Su aparición en el restaurante italiano Giorgio Baldi, uno de sus lugares recurrentes en la ciudad, marcó una clara ruptura con sus looks anteriores, caracterizados por la informalidad, para optar esta vez por una imagen más pulida y llena de guiños al pasado.
Una propuesta de moda con capas y significado
El estilo comenzó con el flequillo, estructurado en mechones sobre la frente y asociado de inmediato con la estética de los años noventa, tendencia que Rihanna ha reinterpretado en diversas ocasiones. A este detalle se sumó la gabardina de cuero, pieza central del conjunto, perteneciente a la colección primavera 2026 de Ann Demeulemeester, presentada en la última Semana de la Moda de París. Esto aportó al look exclusividad y actualidad, sin perder el matiz vintage.
El conjunto fue mucho más allá de la simple prenda exterior. Rihanna eligió un vestido negro de punto, ajustado, de detalle asimétrico y con abertura alta en la cadera, que dejó entrever unas medias semitransparentes negras que generaron un sutil contraste.
Completó su atuendo con un collar de diamantes y el bolso Gucci Horsebit en versión east-west, accesorios que sumaron exclusividad y continuidad respecto a looks anteriores, donde ya había incorporado este bolso.
También optó por zapatos de ante con punta, diferenciándose de la propuesta original de Demeulemeester, quien en pasarela sugirió zapatillas voluminosas. La cantante adaptó la prenda a su identidad, llevando la gabardina abierta y sin cinturón, de modo que el vestido y los complementos resultaran protagonistas y el resultado final transmitiera un aire relajado.
Más allá de las prendas, el contexto de la salida reforzó el mensaje del look. Habitualmente, Rihanna frecuenta Giorgio Baldi con atuendos informales, como vaqueros y chaquetas oversize. Sin embargo, esta elección, íntegra en negro y anclada en referencias noventeras, marcó un claro contraste con sus apariciones previas.

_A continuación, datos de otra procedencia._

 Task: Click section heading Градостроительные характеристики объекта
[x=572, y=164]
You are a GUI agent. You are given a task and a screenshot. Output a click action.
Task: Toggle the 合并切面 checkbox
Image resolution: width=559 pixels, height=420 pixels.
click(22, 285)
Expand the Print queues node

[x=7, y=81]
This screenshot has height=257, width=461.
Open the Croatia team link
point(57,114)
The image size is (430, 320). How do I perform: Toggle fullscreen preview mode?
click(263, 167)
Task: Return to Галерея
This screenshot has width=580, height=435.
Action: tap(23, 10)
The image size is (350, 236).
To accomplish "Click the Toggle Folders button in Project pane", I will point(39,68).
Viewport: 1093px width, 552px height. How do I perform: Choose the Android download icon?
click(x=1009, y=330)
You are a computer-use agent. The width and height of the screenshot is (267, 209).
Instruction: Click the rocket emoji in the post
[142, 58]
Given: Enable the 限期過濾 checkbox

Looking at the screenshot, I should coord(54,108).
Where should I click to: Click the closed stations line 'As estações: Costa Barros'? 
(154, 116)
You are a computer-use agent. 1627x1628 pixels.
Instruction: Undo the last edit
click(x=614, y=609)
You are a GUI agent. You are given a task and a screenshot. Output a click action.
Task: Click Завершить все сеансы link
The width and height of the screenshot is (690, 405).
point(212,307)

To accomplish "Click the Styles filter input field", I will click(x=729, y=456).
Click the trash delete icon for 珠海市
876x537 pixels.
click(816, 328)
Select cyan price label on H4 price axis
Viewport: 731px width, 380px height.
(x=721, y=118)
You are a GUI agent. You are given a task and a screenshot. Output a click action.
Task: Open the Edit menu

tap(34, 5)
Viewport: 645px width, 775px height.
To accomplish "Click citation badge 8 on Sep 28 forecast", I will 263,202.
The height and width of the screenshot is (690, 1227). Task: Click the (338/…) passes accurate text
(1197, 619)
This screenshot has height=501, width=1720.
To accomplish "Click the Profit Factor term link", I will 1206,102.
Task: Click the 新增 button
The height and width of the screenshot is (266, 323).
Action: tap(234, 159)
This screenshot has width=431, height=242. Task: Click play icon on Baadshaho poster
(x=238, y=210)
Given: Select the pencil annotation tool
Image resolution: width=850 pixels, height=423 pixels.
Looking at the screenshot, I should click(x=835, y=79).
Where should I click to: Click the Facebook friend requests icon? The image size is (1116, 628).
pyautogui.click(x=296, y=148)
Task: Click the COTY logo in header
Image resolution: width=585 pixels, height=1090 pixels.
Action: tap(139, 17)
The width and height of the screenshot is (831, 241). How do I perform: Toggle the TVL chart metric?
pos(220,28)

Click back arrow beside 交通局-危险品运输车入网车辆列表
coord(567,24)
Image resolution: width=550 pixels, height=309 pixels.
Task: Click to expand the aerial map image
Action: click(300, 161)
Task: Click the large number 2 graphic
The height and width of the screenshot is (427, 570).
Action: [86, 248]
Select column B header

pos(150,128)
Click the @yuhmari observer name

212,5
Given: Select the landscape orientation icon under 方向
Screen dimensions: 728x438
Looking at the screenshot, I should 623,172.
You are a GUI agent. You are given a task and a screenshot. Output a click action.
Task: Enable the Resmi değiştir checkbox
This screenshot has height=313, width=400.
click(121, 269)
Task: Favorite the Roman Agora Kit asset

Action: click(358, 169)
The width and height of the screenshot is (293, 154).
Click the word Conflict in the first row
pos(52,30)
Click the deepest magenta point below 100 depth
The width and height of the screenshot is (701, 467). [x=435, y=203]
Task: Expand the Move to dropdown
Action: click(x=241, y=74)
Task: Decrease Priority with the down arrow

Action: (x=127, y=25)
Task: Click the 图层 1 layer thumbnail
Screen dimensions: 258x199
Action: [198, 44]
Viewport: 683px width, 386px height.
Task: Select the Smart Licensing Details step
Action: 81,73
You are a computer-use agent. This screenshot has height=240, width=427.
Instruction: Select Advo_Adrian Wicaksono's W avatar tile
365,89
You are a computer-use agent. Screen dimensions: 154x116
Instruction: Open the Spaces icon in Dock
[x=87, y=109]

En días anteriores, ya había mostrado predilección por la colección de Ann Demeulemeester, al vestir otras piezas de la firma durante una gestión en una agencia de pasaportes en Los Ángeles. Combinó entonces una camisa transparente y pantalones tipo pijama con un abrigo de borrego con estampado de vaca y una bufanda bicolor, lo que reafirma su afinidad por el universo creativo de la diseñadora.
Repetición de piezas y consolidación del sello propio
Rihanna destaca en la industria por su política de reutilizar prendas y accesorios icónicos, desafiando la visión de que las celebridades solo visten una vez sus atuendos más llamativos.
La artista recurre habitualmente a las zapatillas, parte de su identidad urbana, e incluso fue captada en distintos eventos con el mismo par de zapatillas rosas en el lapso de pocos días. Esta actitud, lejos de restar exclusividad a sus elecciones, fortalece su imagen como “outfit repeater” dentro de Hollywood.
La gabardina de Ann Demeulemeester, diseñada sin cinturón y de acabado imperfecto, aportaba espontaneidad a una silueta tradicionalmente contenida. En la pasarela, Demeulemeester la combinó con body transparente, pantalones pijama y zapatillas voluminosas, pero Rihanna modificó estos elementos y dotó al look de un carácter sofisticado y urbano.
En una ocasión reciente, añadió una gorra de los Yankees a su estilismo, reafirmando que cada elección responde a una narrativa personal inconfundible.
Influencia cultural y potencial tendencia

La influencia de Rihanna en la moda contemporánea resulta evidente en su capacidad para resignificar tendencias de los años noventa. Su habilidad para mezclar prendas de pasarela, accesorios de lujo y elementos urbanos mantiene su estatus de referente para diseñadores, editores y seguidores a escala global. Con su nuevo flequillo y la gabardina de cuero, rinde homenaje a una década clave y eleva los estilos nostálgicos al primer plano.
Fiel a su costumbre de reaprovechar prendas emblemáticas, es probable que tanto la gabardina de Ann Demeulemeester como las piezas estilo pijama reaparezcan en futuras presentaciones públicas.